A new study from the University of East Anglia (UEA), “Employees’ Online Reviews and Equity Prices,” examines the effect of employee satisfaction on corporate performance using employees’ online reviews of where they work.
Writing in the January 2018 issue of journal Economic Letters, researchers Efthymia Symitsi, Panagiotis Stamolampros and George Daskalakis from UEA's Norwich Business School say that companies rated highly by their current employees in terms of satisfaction achieve greater financial performance compared to firms characterized by low levels of employee satisfaction. The researchers note this association between employee satisfaction and corporate performance indicates that employees’ online reviews are good predictors of a firm’s financial results, and also of value–relevance for investors.
“Increasingly, researchers from a wide range of disciplines argue that in the current knowledge-based economy, employees are a particularly valuable organizational asset as they can contribute to firm value through innovation and customer relationships,” says lead author Symitsi.
The findings have significant implications for both managers and investors, she added, saying: “Ensuring [the] wellbeing and general satisfaction [of workers] should be a major concern for businesses.”
“Our results provide empirical support for a human-centered view [of a company],” says co-author Daskalakis. “Interestingly, however, it seems that this is not wholly recognized by equity investors, providing further evidence that intangibles are not fully priced in the stock market and, most importantly, that this is not due to lack of information, since we measure employee satisfaction on the basis of freely available online reviews.”

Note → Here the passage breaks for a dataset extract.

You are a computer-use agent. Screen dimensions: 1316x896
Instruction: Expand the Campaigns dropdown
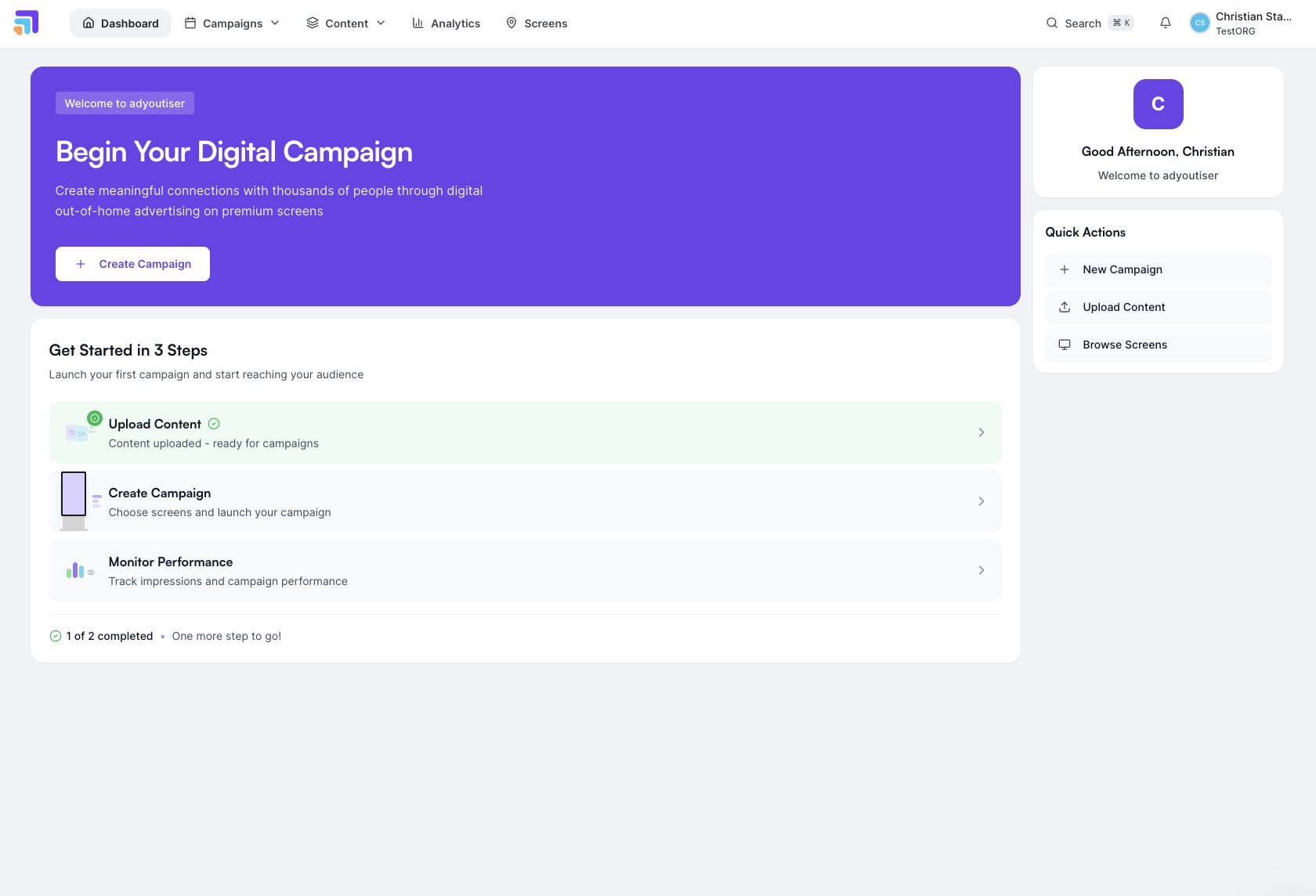pyautogui.click(x=232, y=23)
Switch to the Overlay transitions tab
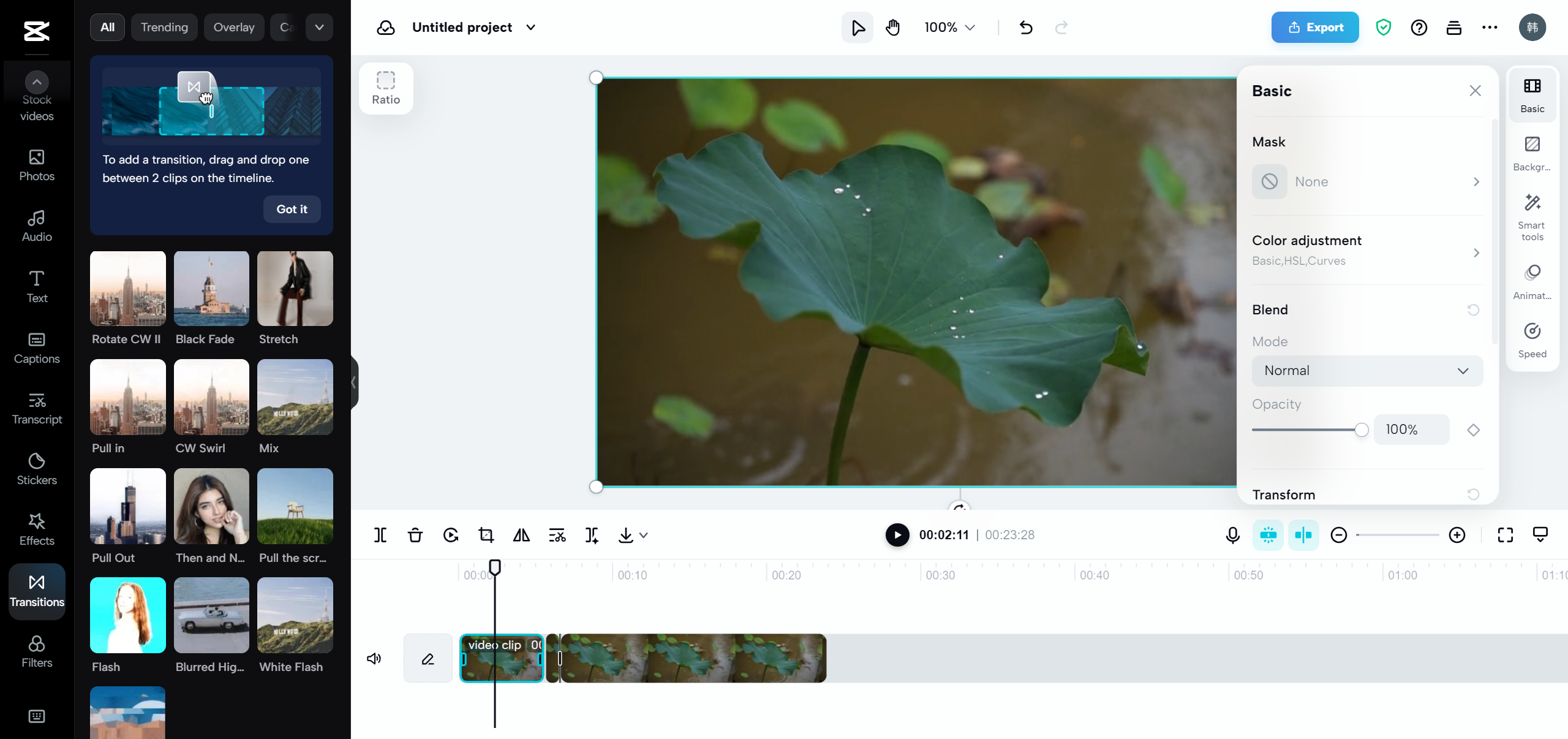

Having a human-centered view of a company is in direct contrast to the traditional view, in which employees perform unskilled tasks and therefore are expendable commodities, agrees Symitsi. “Which of the two views is the appropriate one is an issue of the utmost importance for both managers and investors,” she adds.
The study analyzed more than 326,000 employee ratings of 313 U.S. public companies from 2009-2016. The sample only included companies that had more than 500 reviews during the period studied, with quarterly financial data also collected for each company.
Positive employee satisfaction is not fully reflected in equity prices on the stock market, however; an analysis using a trading strategy based on investing in firms characterized by high levels of employee satisfaction achieved statistically and economically significant abnormal returns.
“The reason we find abnormal portfolio returns and, therefore, conclude that this intangible is not fully priced in the stock market, could be because equity investors don’t believe that employee satisfaction is value-relevant for firms or perhaps because it is difficult to actually quantify its value,” says Daskalakis.
This study based its analysis on freely available online reviews that employees posted on job and recruiting site Glassdoor. Previous studies investigating the effect of employee satisfaction on corporate performance are relatively limited and commonly based on the “100 Best Companies to Work for in America” list, published annually by Fortune magazine.
However, to potentially be included in the list, companies need to be certified for a fee first by the California-based Great Place to Work Institute. Therefore, only firms that have, or believe themselves to have, significant levels of employee satisfaction have an incentive to pay this fee and get certified. The study authors argue that this can result in a self-selection bias driving any conclusions.